[mlir][Vector] Improve vector.transferx store-to-load-forwarding (#171840)

This patch changes the transfer_write -> transfer_read load store
forwarding canonicalization pattern to work based on permutation maps
and less on adhoc logic. The old logic couldn't canonicalize a simple
unit dim broadcast through transfer_write/transfer_read which is added
as a test in this patch.

This patch also details what would be needed to support cases which are
not yet implemented better.
diff --git a/mlir/lib/Dialect/Vector/IR/VectorOps.cpp b/mlir/lib/Dialect/Vector/IR/VectorOps.cpp
index 2789f63..58b3fe0 100644
--- a/mlir/lib/Dialect/Vector/IR/VectorOps.cpp
+++ b/mlir/lib/Dialect/Vector/IR/VectorOps.cpp
@@ -5118,6 +5118,22 @@
   return Speculation::NotSpeculatable;
 }
 
+/// Given a projected permutation, inverse an affine map, making the unused dims
+/// 0 in the result.
+static AffineMap inverseWithUnusedDims(AffineMap map) {
+  assert(map.isProjectedPermutation() &&
+         "expected a projected permutation map");
+  SmallVector<AffineExpr> results(map.getNumInputs(),
+                                  getAffineConstantExpr(0, map.getContext()));
+  for (auto [idx, result] : llvm::enumerate(map.getResults())) {
+    // We should only have dim exprs because this is a projected permutation.
+    int64_t pos = cast<AffineDimExpr>(result).getPosition();
+    results[pos] = getAffineDimExpr(idx, map.getContext());
+  }
+  return AffineMap::get(/*dimCount=*/map.getNumResults(), /*symbolCount=*/0,
+                        results, map.getContext());
+}
+
 namespace {
 /// Store to load forwarding for transfer operations with permuation maps.

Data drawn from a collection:
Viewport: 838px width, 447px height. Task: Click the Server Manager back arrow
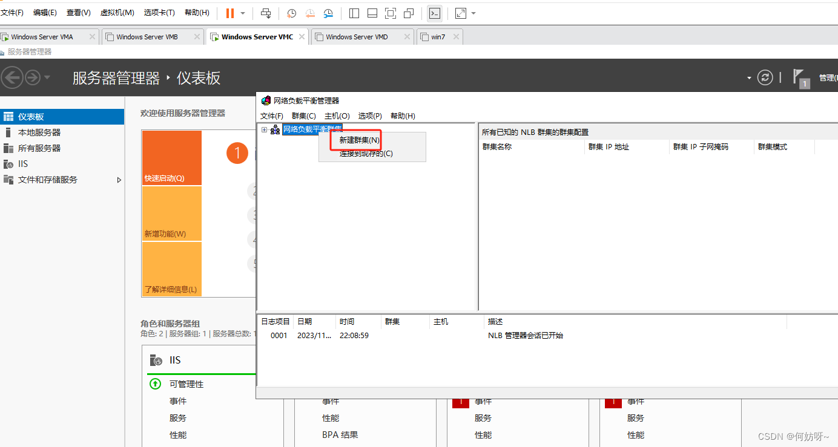pos(12,77)
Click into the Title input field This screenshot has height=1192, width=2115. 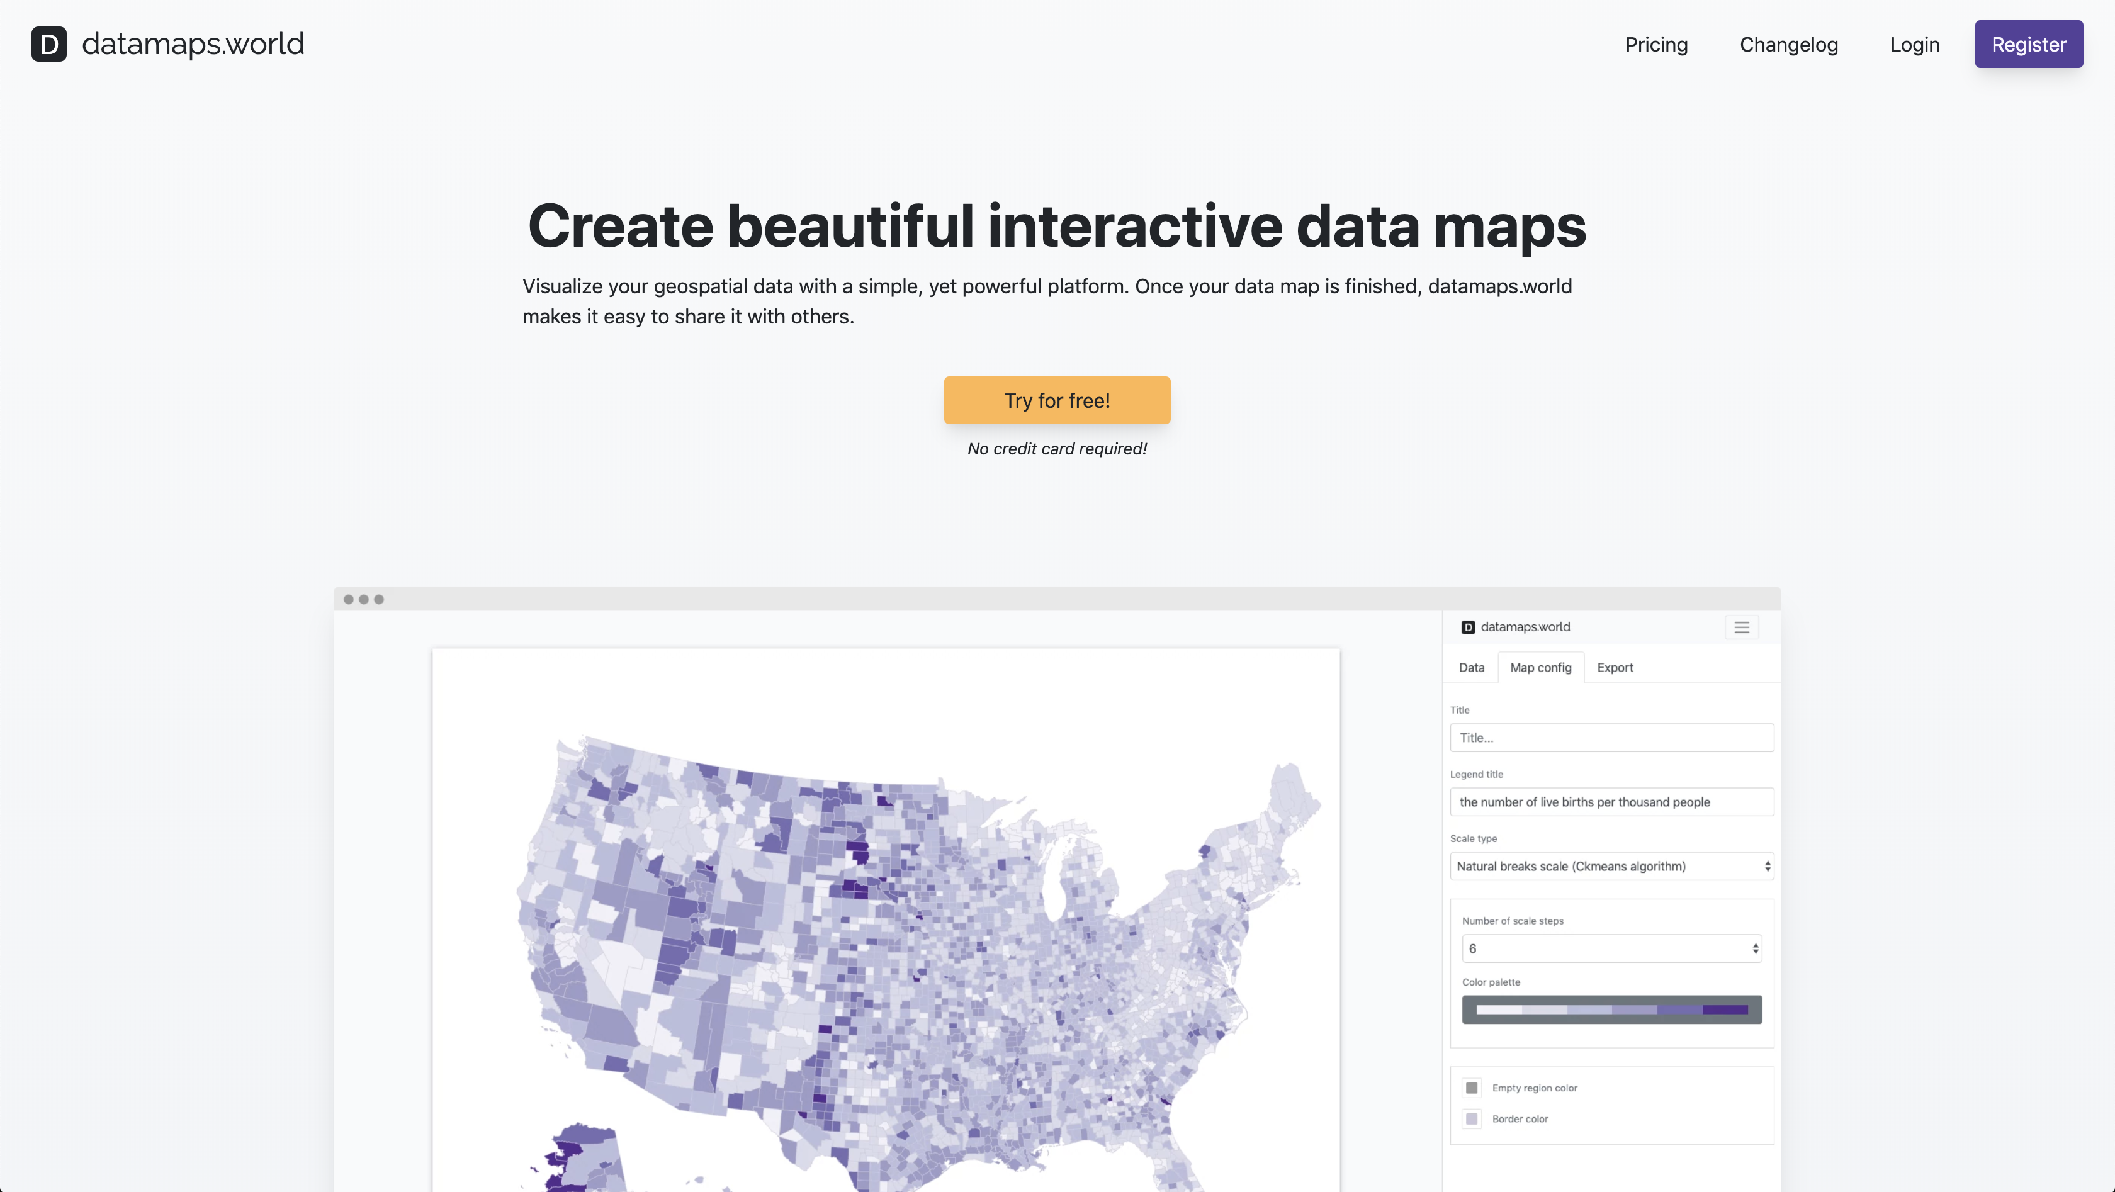coord(1611,737)
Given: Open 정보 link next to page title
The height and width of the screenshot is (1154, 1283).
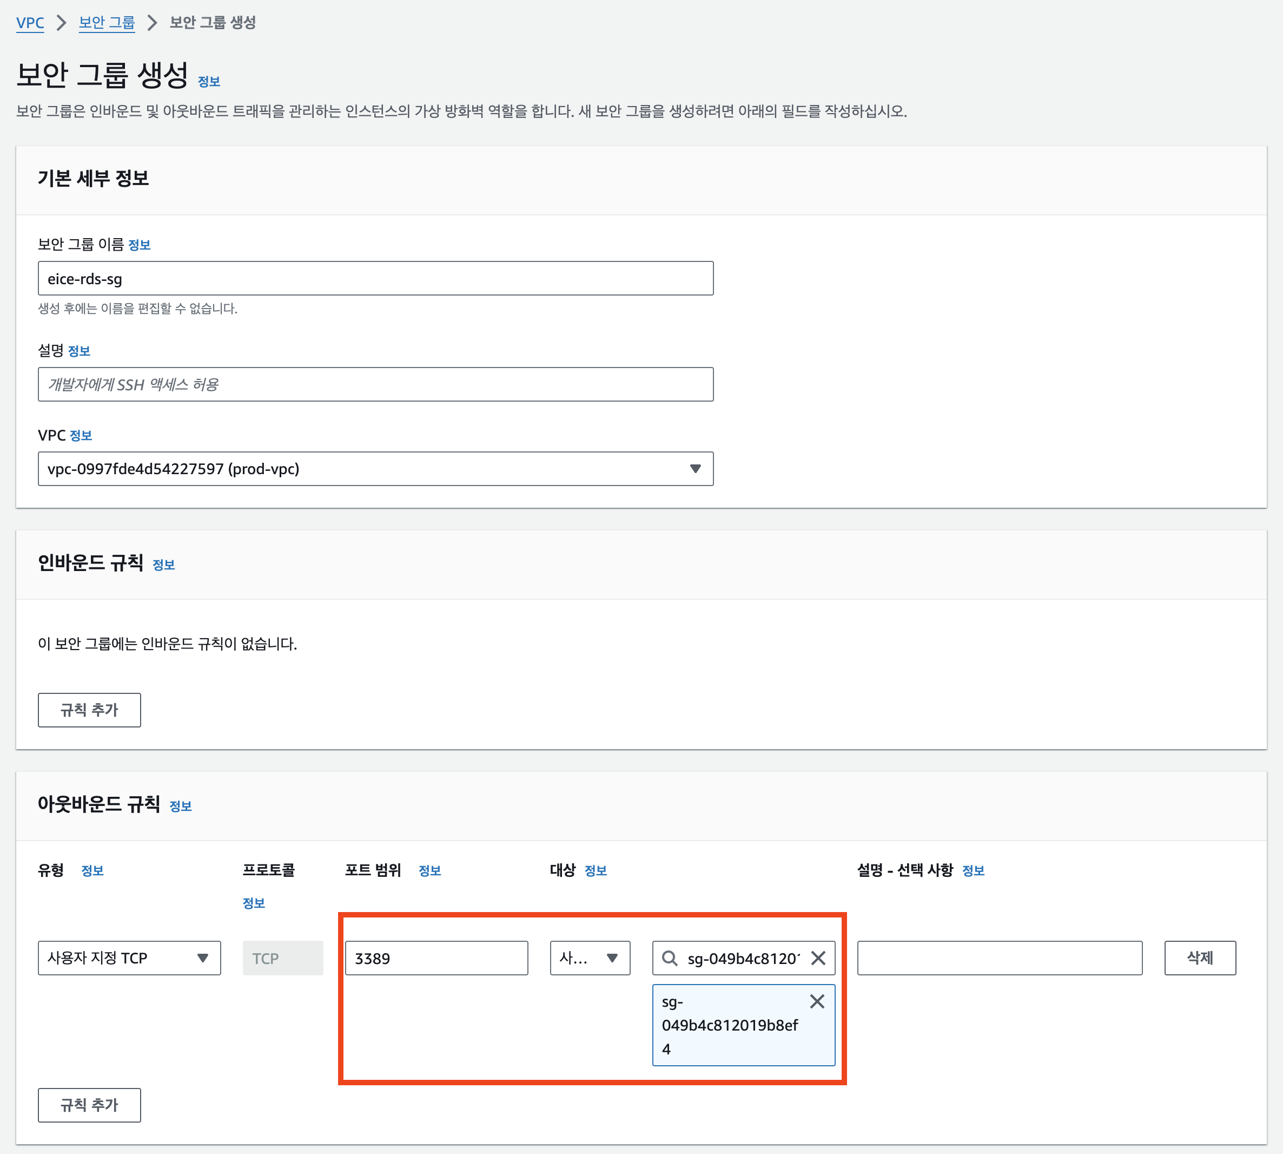Looking at the screenshot, I should point(208,82).
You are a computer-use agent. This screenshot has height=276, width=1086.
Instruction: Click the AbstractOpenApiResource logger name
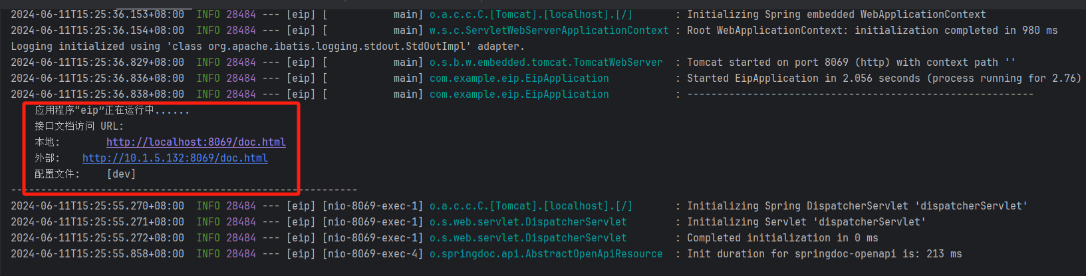coord(546,254)

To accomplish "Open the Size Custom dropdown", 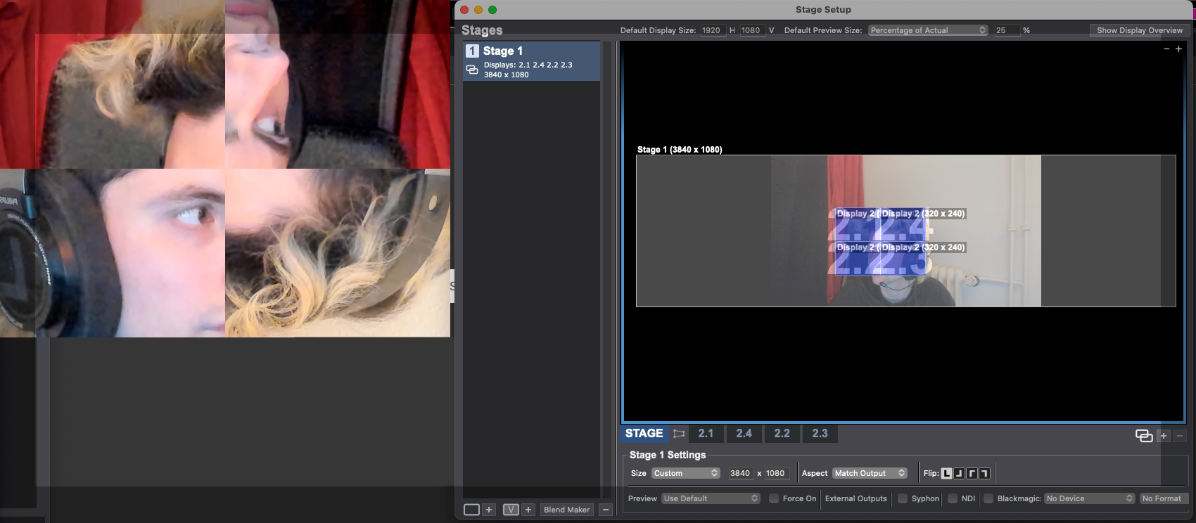I will tap(685, 473).
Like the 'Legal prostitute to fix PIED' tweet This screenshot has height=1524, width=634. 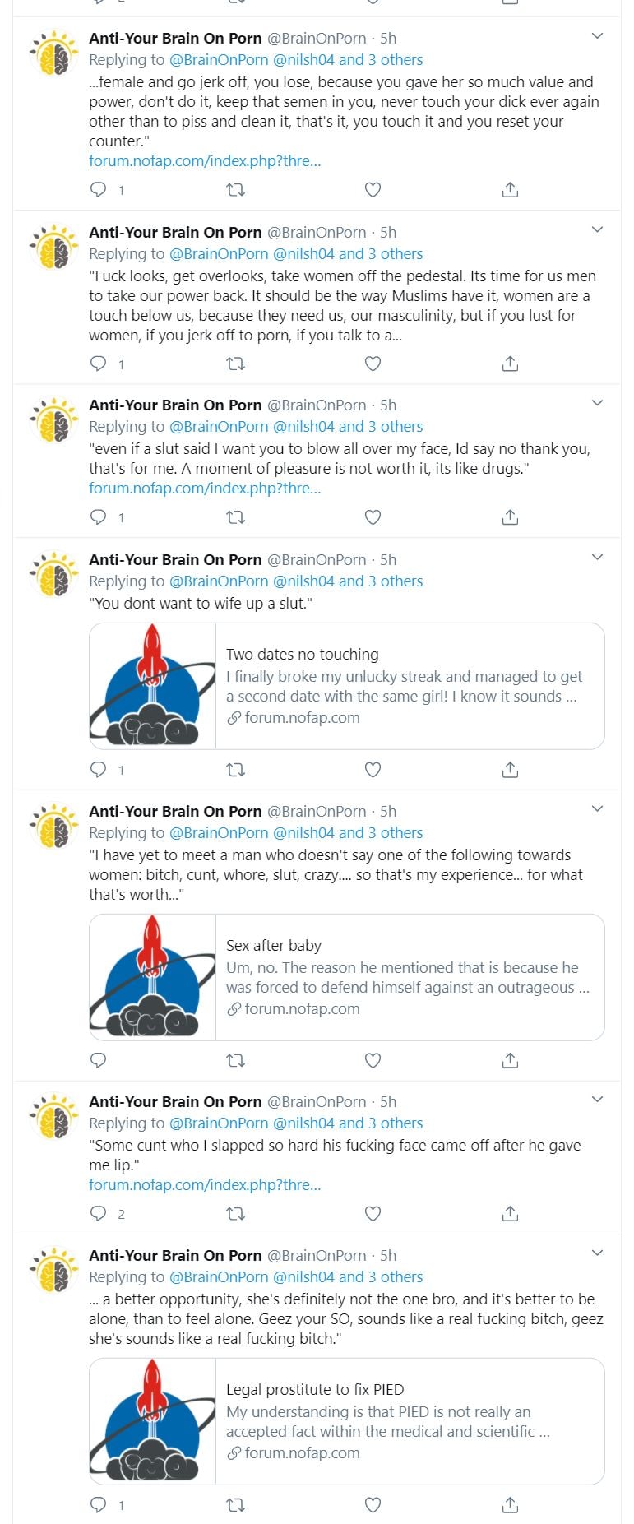[x=373, y=1504]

Parts of the exercise>
A) According to the MLIR patch, what simple case could the old logic fail to canonicalize?
B) Repeat the portion of the MLIR patch that opens with the words containing "This patch also" and closes with "in the result.".
C) Render this sentence from the MLIR patch in French: "This patch changes the transfer_write -> transfer_read load store forwarding canonicalization pattern to work based on permutation maps and less on adhoc logic."
The records have no connection to the MLIR patch.

The solutions>
A) A simple unit dim broadcast through transfer_write/transfer_read.

B)
This patch also details what would be needed to support cases which are
not yet implemented better.
diff --git a/mlir/lib/Dialect/Vector/IR/VectorOps.cpp b/mlir/lib/Dialect/Vector/IR/VectorOps.cpp
index 2789f63..58b3fe0 100644
--- a/mlir/lib/Dialect/Vector/IR/VectorOps.cpp
+++ b/mlir/lib/Dialect/Vector/IR/VectorOps.cpp
@@ -5118,6 +5118,22 @@
   return Speculation::NotSpeculatable;
 }
 
+/// Given a projected permutation, inverse an affine map, making the unused dims
+/// 0 in the result.

C) Ce correctif modifie le motif de canonicalisation de la transmission stockage-chargement transfer_write -> transfer_read afin qu'il fonctionne à partir des cartes de permutation et moins sur une logique ad hoc.